§ **WORK TO COMPLETE**
Look through the entries for the string "Select", and copy each line that holds it.

§ **Stored items**
====
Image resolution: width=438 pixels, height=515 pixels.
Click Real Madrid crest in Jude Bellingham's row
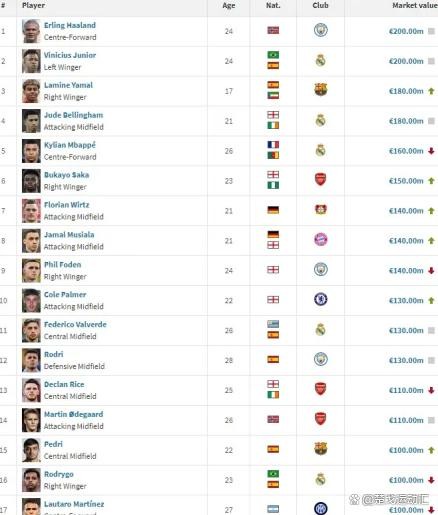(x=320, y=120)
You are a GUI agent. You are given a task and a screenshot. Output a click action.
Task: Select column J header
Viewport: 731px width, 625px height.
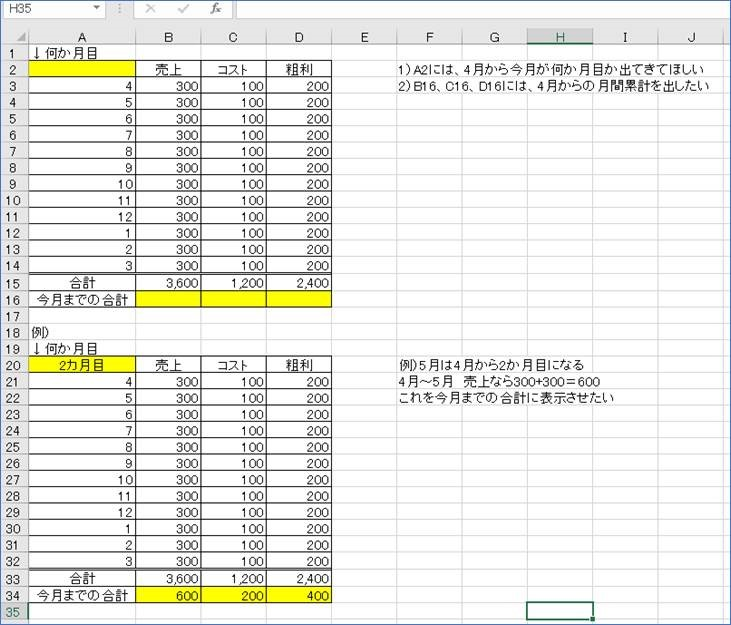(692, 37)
====
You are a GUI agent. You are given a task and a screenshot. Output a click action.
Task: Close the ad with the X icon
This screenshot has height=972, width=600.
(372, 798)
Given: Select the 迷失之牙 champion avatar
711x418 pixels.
====
§ **YOUR SOLUTION**
Task: Select column J header
Given: Select the 迷失之牙 champion avatar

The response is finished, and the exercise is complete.